Arctic sea ice “death spiral” dies

Arctic sea ice area is currently at the mean of the past decade or so. This means that Arctic sea ice has pretty much stabilized at a low level and does not show signs of shrinking further over the mid-term. The once claimed Arctic sea ice “death spiral” has lost its life.

Greenland snow and ice mass “embarrassment”

Joe Bastardi at the latest Weatherbell Analytics Saturday Summary also looks at the situation in Greenland, which has not been getting any mention from the global warming weather-ambulance-chasing alarmists lately.

Top: The total daily contribution to the surface mass balance from the entire ice sheet (blue line, Gt/day). Bottom: The accumulated surface mass balance from September 1st to now (blue line, Gt) and the season 2011-12 (red) which had very high summer melt in Greenland. Source: DMI here.

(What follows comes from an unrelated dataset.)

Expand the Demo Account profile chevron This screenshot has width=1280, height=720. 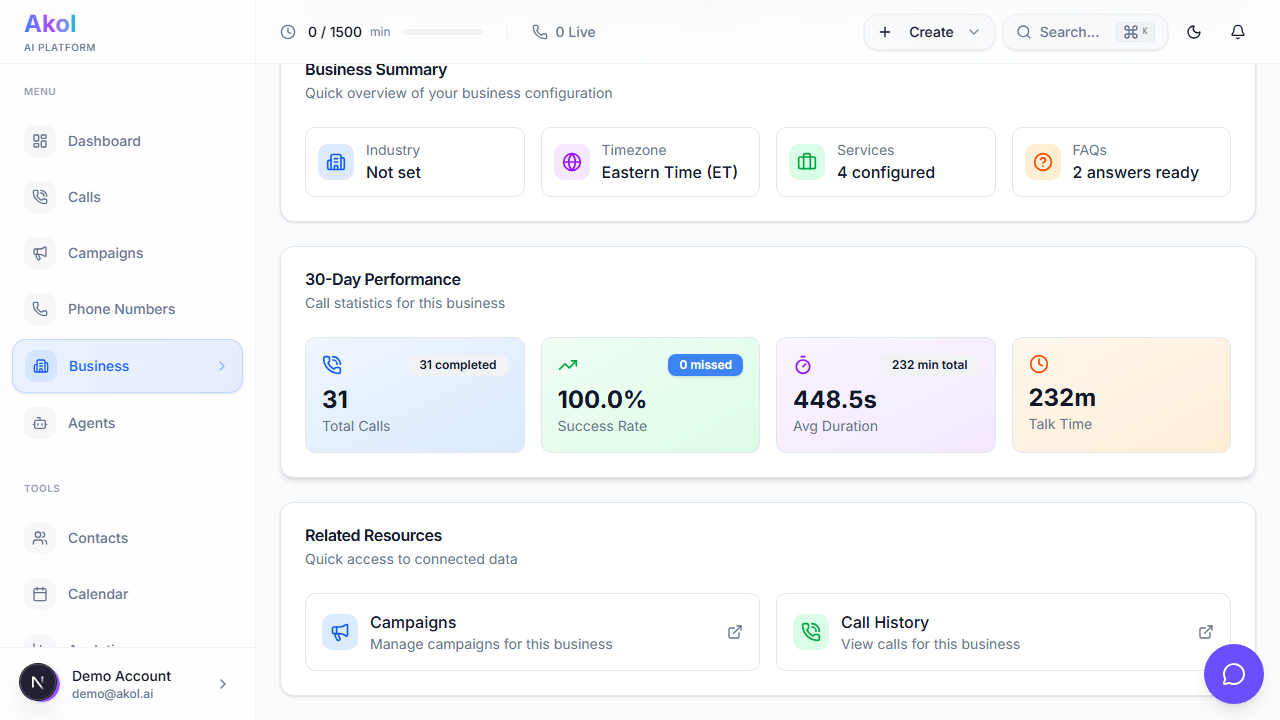222,683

In his video, the 40-year veteran meteorologist says Greenland snow and ice mass balance is “way, way, way above normal” and that it is the “climate story nobody is talking about it because it’s an embarrassment given what was being said two years ago, really“.


28 responses to “Greenland “Embarrassment” To Climate Warmists …Cold Autumn/Frigid Winter Projected For Europe”

  1. Jamie

    Solar minimum – another inconvenient/embarrassing term you don’t hear much about either.

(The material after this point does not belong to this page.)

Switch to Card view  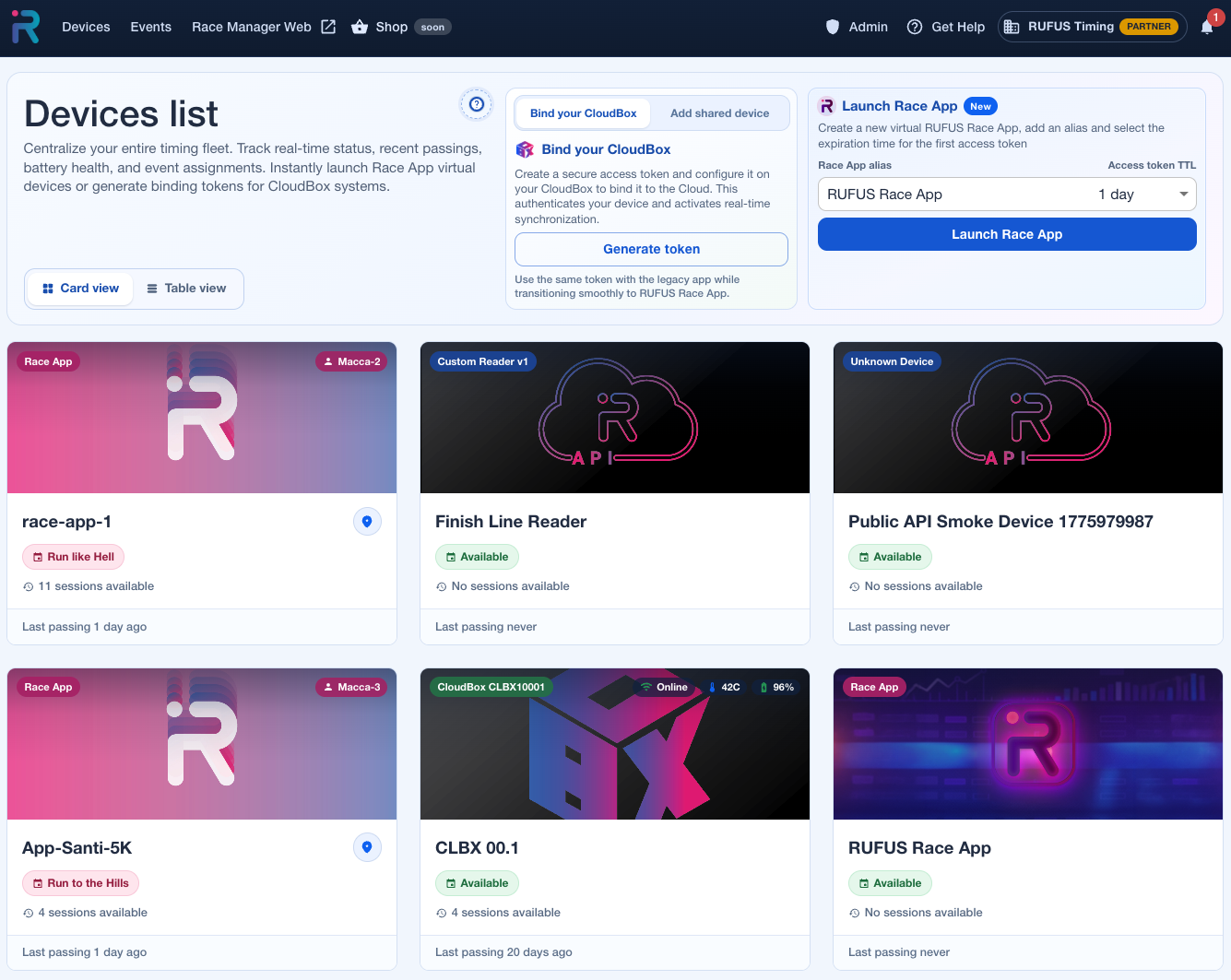(x=80, y=289)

  2. CFSv2: Kühler Herbst und kalter Winter? – wobleibtdieglobaleerwaermung

    […] Greenland “Embarrassment” To Climate Warmists …Cold Autumn/Frigid Winter Projected For Europe […]

  3. tom0mason

    The current problem with trying to forecast North Atlantic/Arctic regional weather currently is with an active hurricane season happening now (and for probably a month or more) this area will, in probability, be hit by the dying remains of these tropical storms. When this happens the weather models are at a loss to sensibly predict the medium range weather effects, as these storms can perturb so much of the atmosphere, thus adding much chaos to the ‘normal range’ of uncertainly.

    That said currently MSM is very quiet about the increases in ice and snow up there. Indeed Pen Hadow’s unmitigated failure to sail the NW passage has been regaled as a success by some of the more scurrilous parts of the MSM. (see )

  4. John F. Hultquist

    I recall (?) you once mentioned a personal color-issue.
    Both your charts have a line-symbol for 2017-2018 — it is blue.
    These may be Joe’s charts but seem wrong to me.

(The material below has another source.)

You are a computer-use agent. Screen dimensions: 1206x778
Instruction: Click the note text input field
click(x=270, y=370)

    We do not yet have a 2017-2018 ice-year that begins in September.
    Chart 1 seems to be for 2016 – 2017, not into 2018.

    The interesting line in the 2nd chart is the one at the top for the 2016 (Sept) to 2017 (Aug) — it is gray.

    Trying to be helpful, but maybe I need more sleep.

    1. RAH

      I guess the charts start and end at Astronomical Autumn (Sept. 23rd this year). For some reason DMI has their legend wrong. For months the 2017-18 line was blue and now it is the color of the 2016-17 line though it is actually the 2017-18. Not just here but at the source:
      Somebody at DMI is falling down on the job.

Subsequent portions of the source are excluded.